El Concilio Vaticano II, en la Sacrosanctum
Concilium, capítulo V, presenta el año
litúrgico con estas palabras:
«La santa madre
Iglesia considera deber suyo celebrar con un sagrado recuerdo, en días
determinados a través del año, la obra salvífica de su divino Esposo» (SC 102)
Habla
de "días determinados";
poco más adelante, en el mismo número, se refiere a la celebración del día del
Señor, cada semana. Y prosigue
aludiendo a la celebración de la resurrección de Cristo una vez al año, para concluir diciendo: "en el círculo del año desarrolla todo
el misterio de Cristo".
Para
los cristianos "el tiempo" es el espacio, el momento de la
gracia y la salvación. Es el "kairós" de Dios, porque la
Trinidad ha entrado en nuestra historia humana de una forma definitiva,
"en la plenitud de los tiempos", con la encarnación del Hijo.

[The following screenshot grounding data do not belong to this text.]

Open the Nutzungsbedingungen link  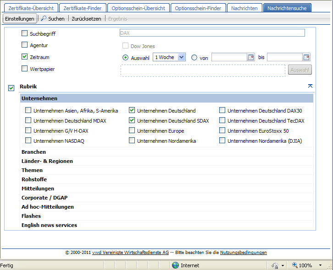[243, 252]
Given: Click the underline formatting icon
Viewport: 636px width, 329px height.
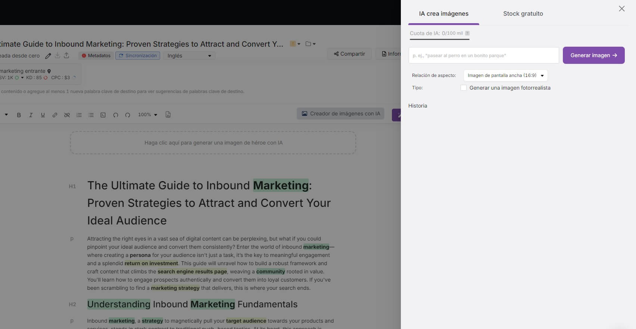Looking at the screenshot, I should tap(43, 115).
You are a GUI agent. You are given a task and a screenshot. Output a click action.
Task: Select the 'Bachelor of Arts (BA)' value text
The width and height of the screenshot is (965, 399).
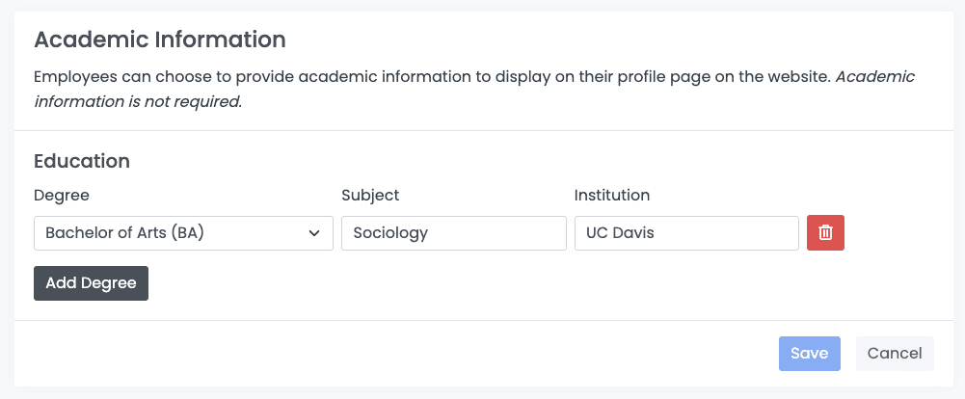pyautogui.click(x=125, y=232)
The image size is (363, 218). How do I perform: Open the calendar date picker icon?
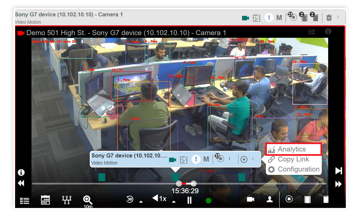click(x=45, y=200)
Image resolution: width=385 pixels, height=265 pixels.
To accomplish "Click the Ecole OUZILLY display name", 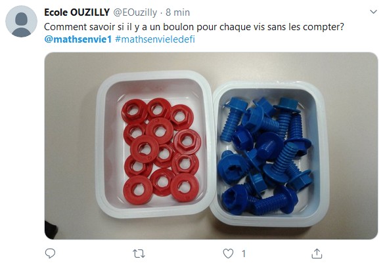I will point(77,12).
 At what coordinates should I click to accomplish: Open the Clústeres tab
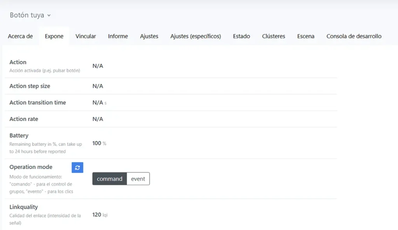tap(274, 36)
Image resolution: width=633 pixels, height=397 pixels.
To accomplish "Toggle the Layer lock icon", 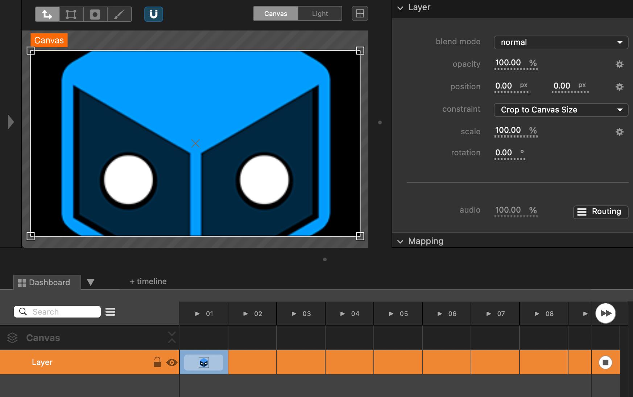I will coord(157,362).
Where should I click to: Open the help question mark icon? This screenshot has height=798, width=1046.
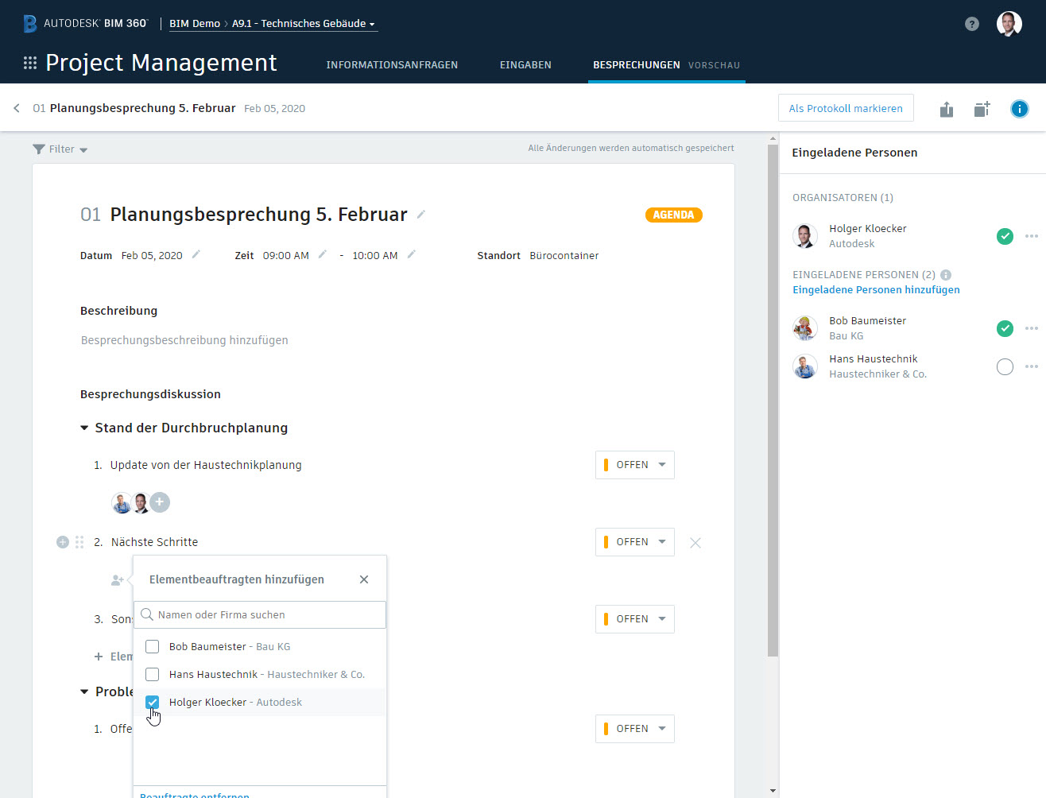971,24
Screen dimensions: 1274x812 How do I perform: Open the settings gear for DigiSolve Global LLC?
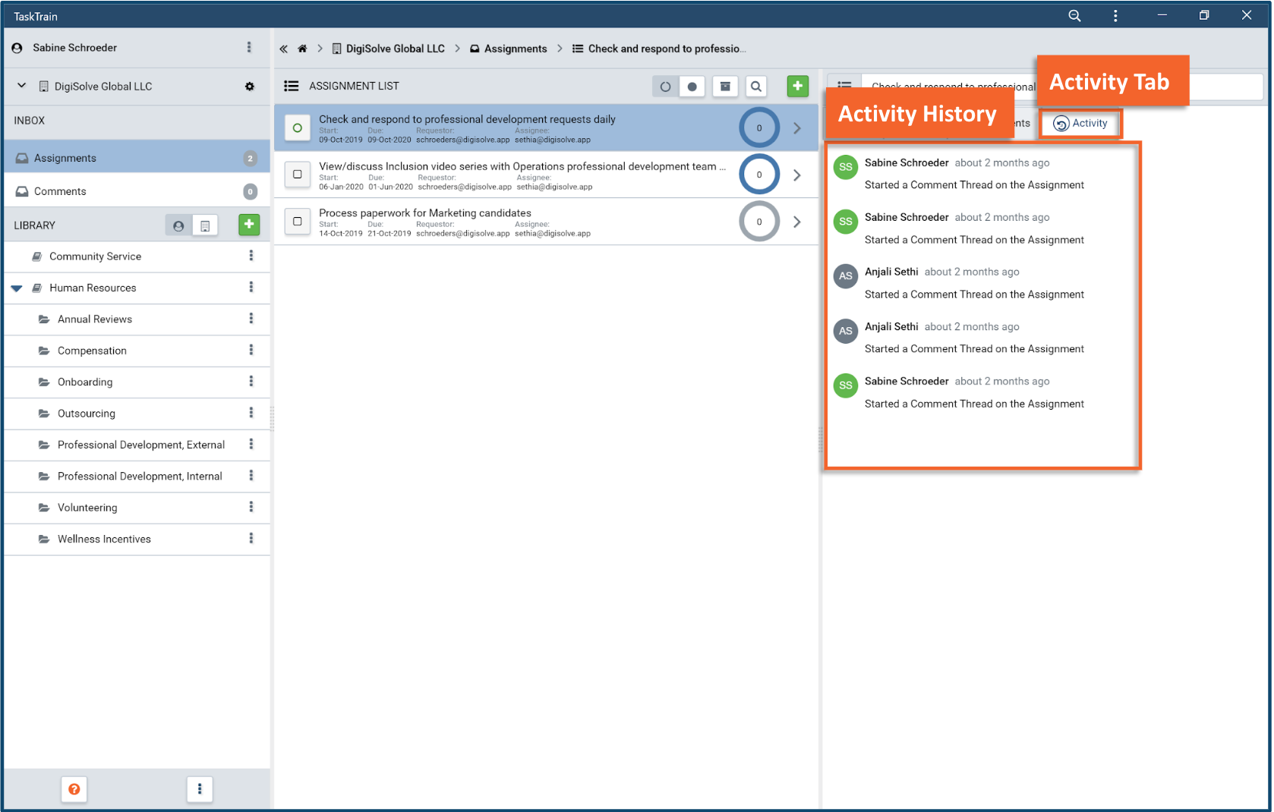[250, 87]
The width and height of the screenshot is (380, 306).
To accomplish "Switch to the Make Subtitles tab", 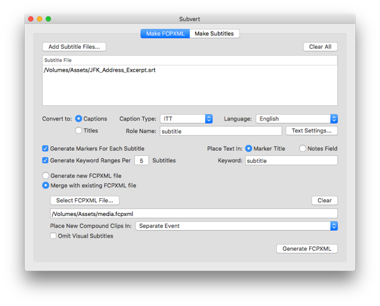I will point(214,34).
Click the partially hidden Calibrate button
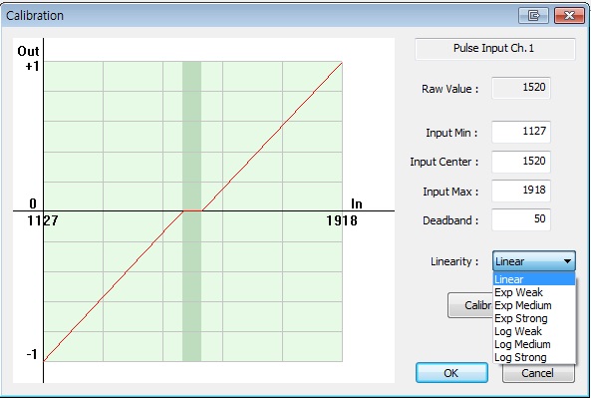Image resolution: width=591 pixels, height=398 pixels. (x=470, y=305)
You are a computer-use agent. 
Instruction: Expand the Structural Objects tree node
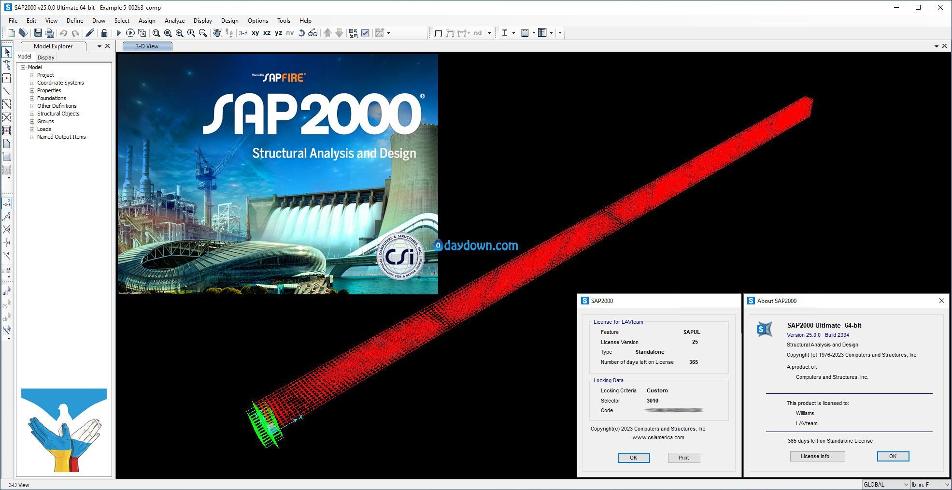click(x=32, y=114)
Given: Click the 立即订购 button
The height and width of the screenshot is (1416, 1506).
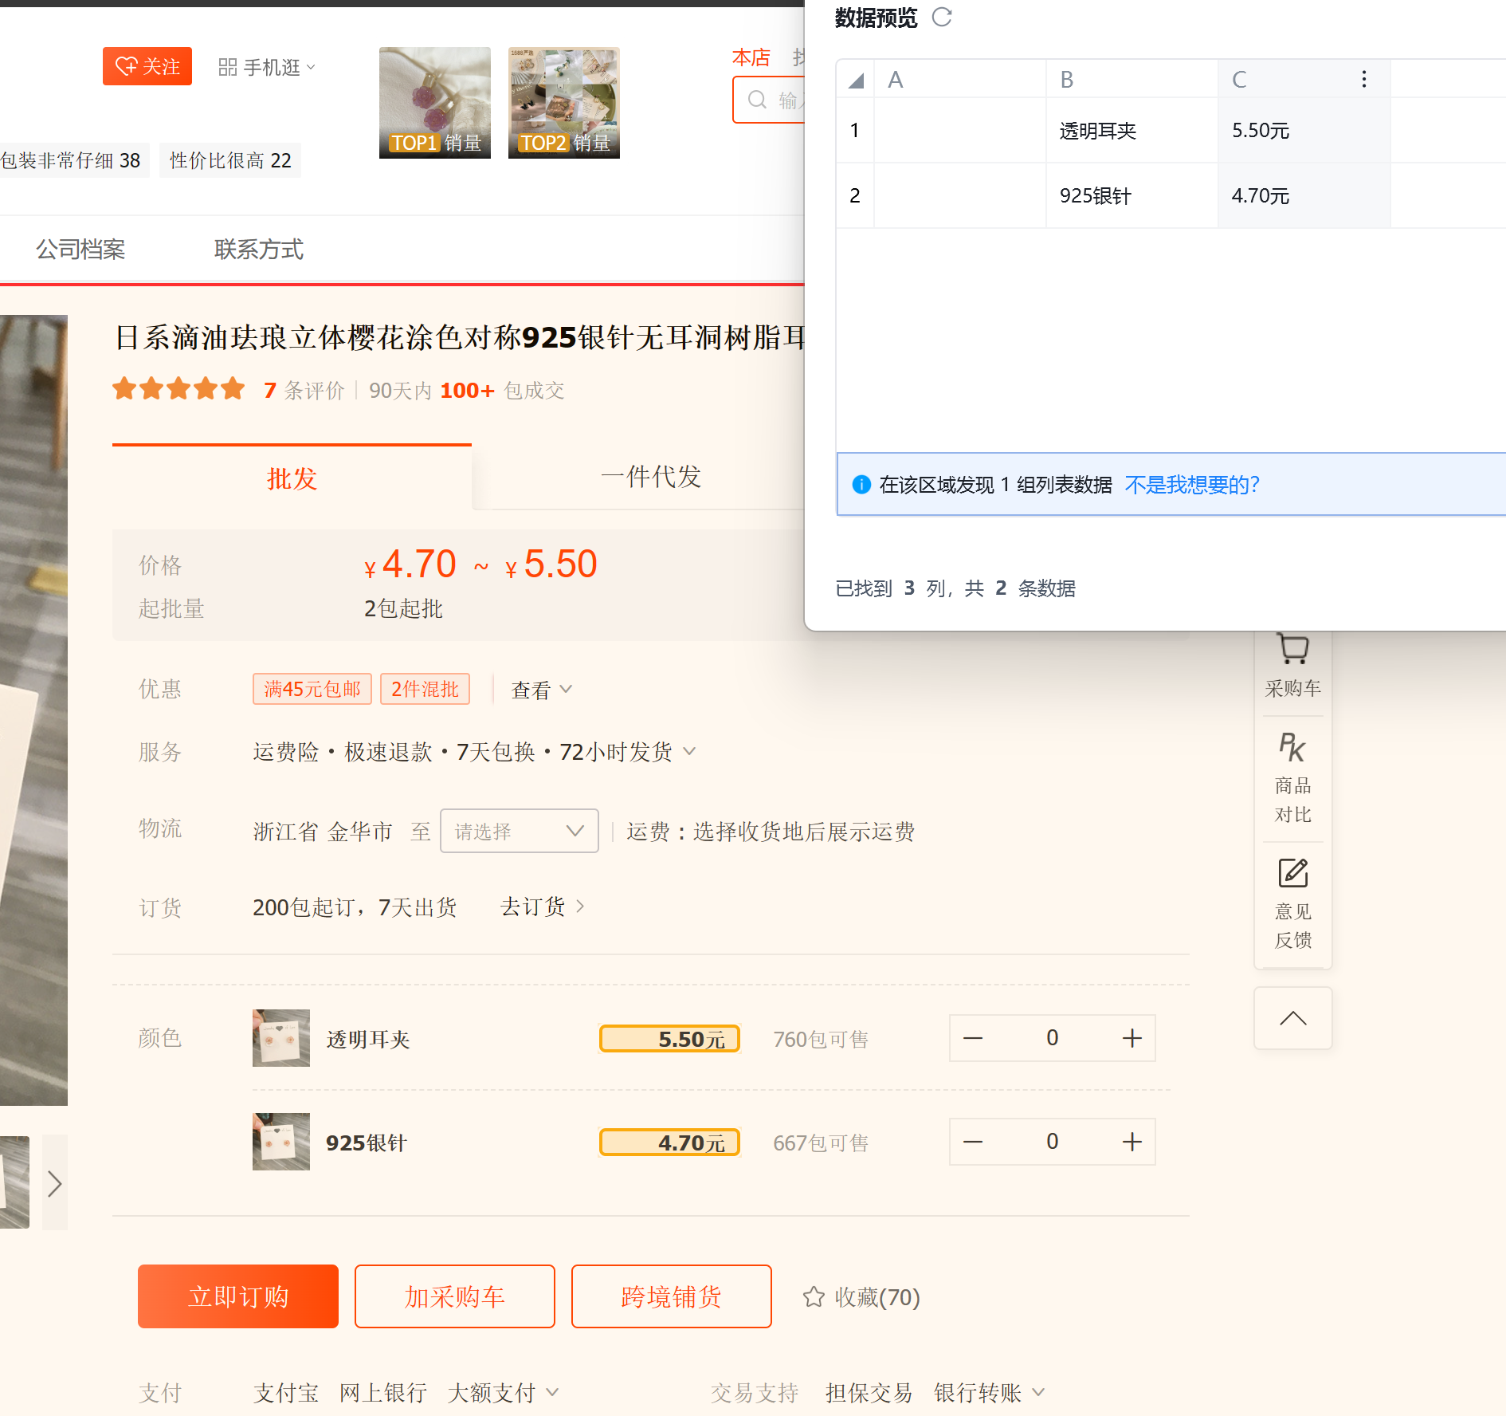Looking at the screenshot, I should click(x=238, y=1296).
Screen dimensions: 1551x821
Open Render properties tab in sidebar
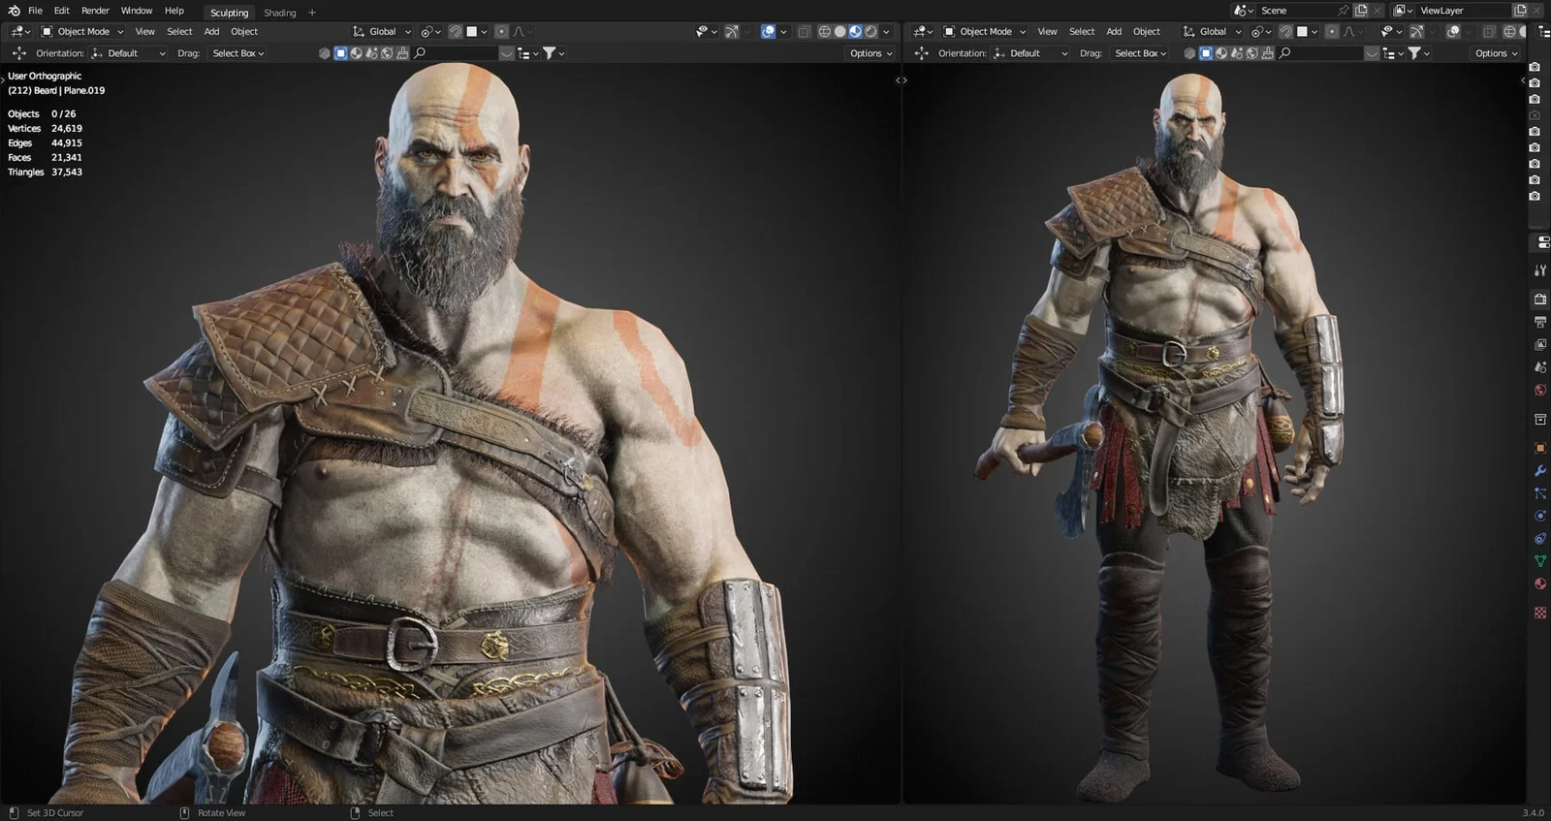(x=1539, y=300)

Desde
entonces, el "tiempo" para el cristiano es
"memorial" del Misterio Pascual de Cristo Jesús, centro y culminación
de toda la historia de la salvación, momento cumbre que resume y actualiza, con
la eficacia de la especial presencia de Cristo en toda acción litúrgica (cf. SC
7), todas las intervenciones de Dios en favor nuestro.
La
historia humana es y será para siempre una "historia de salvación".
Y
esto es lo que quiere celebrar la Iglesia a través del Año litúrgico.
Las fiestas y los tiempos del año litúrgico no son "aniversarios"
o mera repetición de los
momentos históricos de la vida del
Señor Jesús; son la celebración de su presencia, la actualización, en el
"hoy" de la liturgia, de todo su Misterio, de la salvación
que el Padre, por Jesús y en el Espíritu, nos comunica en nuestro "aquí y
ahora".
Los
"días determinados", que constituyen todo el año litúrgico, son
"signos sagrados" impregnados de la presencia salvífica del
Señor Jesús, que renuevan y actualizan el mismo y único Misterio, centrado en
la pasión, muerte, resurrección y glorificación del Señor, para que, entrando
en contacto con él, cada año vayamos asemejándonos más a él, no sólo en el
sentido moral de la imitación, sino en el plano sacramental de la vida misma de
Cristo (cf. Rm 8, 29; Flp 3,10; Ef 4,24),
que nos hace "hijos en el Hijo" y hace de nuestra vida un culto
agradable al Padre (cf. Rm 12, 1-2).
Por eso, a la celebración de los Misterios de Cristo, a lo largo del año
litúrgico, la Iglesia unió, ya a partir de los primeros siglos de su historia,
la celebración de los mártires, de la Virgen y de los Santos: María,
inseparablemente unida a la obra salvífica de su Hijo, y los santos como
aquellos en los que se ha cumplido ya definitivamente el misterio pascual de
Cristo (cf. SC 104).
Cada
año litúrgico es, pues, una nueva
oportunidad de gracia y de presencia del Señor de la historia en nuestra propia
historia humana. El mismo que es, que era y que viene, viene a nosotros en
el tiempo para hacernos semejantes a Él.